Task description:
When you answer, give every record back exactly as written.

Collected data entries
BEGIN
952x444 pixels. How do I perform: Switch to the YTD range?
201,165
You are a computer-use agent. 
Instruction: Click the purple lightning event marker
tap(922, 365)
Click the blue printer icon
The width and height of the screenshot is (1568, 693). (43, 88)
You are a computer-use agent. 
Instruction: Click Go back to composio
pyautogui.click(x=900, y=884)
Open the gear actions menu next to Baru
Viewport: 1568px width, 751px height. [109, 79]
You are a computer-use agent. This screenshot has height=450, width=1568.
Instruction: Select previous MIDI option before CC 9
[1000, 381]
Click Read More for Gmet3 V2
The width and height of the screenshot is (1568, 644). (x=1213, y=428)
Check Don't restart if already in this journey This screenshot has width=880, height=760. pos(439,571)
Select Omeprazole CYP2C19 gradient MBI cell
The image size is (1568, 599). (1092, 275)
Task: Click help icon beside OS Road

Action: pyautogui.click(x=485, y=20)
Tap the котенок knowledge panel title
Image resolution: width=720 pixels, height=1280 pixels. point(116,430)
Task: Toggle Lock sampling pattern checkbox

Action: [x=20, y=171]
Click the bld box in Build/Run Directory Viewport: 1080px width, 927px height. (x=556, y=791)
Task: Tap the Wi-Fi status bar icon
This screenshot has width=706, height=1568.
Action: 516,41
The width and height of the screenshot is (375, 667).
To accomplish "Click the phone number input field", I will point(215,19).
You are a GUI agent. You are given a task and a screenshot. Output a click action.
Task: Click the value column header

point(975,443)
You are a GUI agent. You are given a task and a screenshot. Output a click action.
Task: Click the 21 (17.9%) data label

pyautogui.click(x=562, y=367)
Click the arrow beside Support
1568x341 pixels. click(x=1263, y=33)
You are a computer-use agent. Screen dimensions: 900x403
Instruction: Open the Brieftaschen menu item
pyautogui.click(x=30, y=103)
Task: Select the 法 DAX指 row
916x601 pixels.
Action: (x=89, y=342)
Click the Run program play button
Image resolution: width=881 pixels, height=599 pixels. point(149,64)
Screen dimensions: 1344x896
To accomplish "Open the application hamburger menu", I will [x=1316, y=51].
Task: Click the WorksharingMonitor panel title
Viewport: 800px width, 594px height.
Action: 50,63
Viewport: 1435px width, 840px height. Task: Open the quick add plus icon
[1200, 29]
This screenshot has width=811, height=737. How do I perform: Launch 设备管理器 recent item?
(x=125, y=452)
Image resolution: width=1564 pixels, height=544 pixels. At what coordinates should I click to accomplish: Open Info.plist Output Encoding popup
END
Reply to the exercise:
952x444 pixels. How do I perform: Switch to the YTD range?
201,165
You are a computer-use agent. 
Instruction: Click the purple lightning event marker
tap(922, 365)
Click the blue printer icon
The width and height of the screenshot is (1568, 693). (43, 88)
You are a computer-use agent. 
Instruction: Click Go back to composio
pyautogui.click(x=900, y=884)
Open the gear actions menu next to Baru
Viewport: 1568px width, 751px height. [109, 79]
You are a computer-use agent. This screenshot has height=450, width=1568.
Instruction: Select previous MIDI option before CC 9
[1000, 381]
Click Read More for Gmet3 V2
The width and height of the screenshot is (1568, 644). (x=1213, y=428)
Check Don't restart if already in this journey This screenshot has width=880, height=760. pos(439,571)
Select Omeprazole CYP2C19 gradient MBI cell
The image size is (1568, 599). (1092, 275)
Task: Click help icon beside OS Road

Action: pyautogui.click(x=485, y=20)
Tap the котенок knowledge panel title
Image resolution: width=720 pixels, height=1280 pixels. point(116,430)
Task: Toggle Lock sampling pattern checkbox

Action: [x=20, y=171]
Click the bld box in Build/Run Directory Viewport: 1080px width, 927px height. (x=556, y=791)
Task: Tap the Wi-Fi status bar icon
This screenshot has width=706, height=1568.
Action: 516,41
The width and height of the screenshot is (375, 667).
To accomplish "Click the phone number input field", I will point(215,19).
You are a GUI agent. You are given a task and a screenshot. Output a click action.
Task: Click the value column header

point(975,443)
You are a GUI agent. You are given a task and a screenshot. Output a click action.
Task: Click the 21 (17.9%) data label

pyautogui.click(x=562, y=367)
Click the arrow beside Support
1568x341 pixels. click(x=1263, y=33)
You are a computer-use agent. Screen dimensions: 900x403
Instruction: Open the Brieftaschen menu item
pyautogui.click(x=30, y=103)
Task: Select the 法 DAX指 row
916x601 pixels.
Action: (x=89, y=342)
Click the Run program play button
Image resolution: width=881 pixels, height=599 pixels. point(149,64)
Screen dimensions: 1344x896
To accomplish "Open the application hamburger menu", I will [x=1316, y=51].
Task: Click the WorksharingMonitor panel title
Viewport: 800px width, 594px height.
Action: 50,63
Viewport: 1435px width, 840px height. Task: Open the quick add plus icon
[1200, 29]
This screenshot has width=811, height=737. How do I perform: Launch 设备管理器 recent item?
(x=125, y=452)
Image resolution: width=1564 pixels, height=544 pixels. At what coordinates should I click to accomplish: Open Info.plist Output Encoding popup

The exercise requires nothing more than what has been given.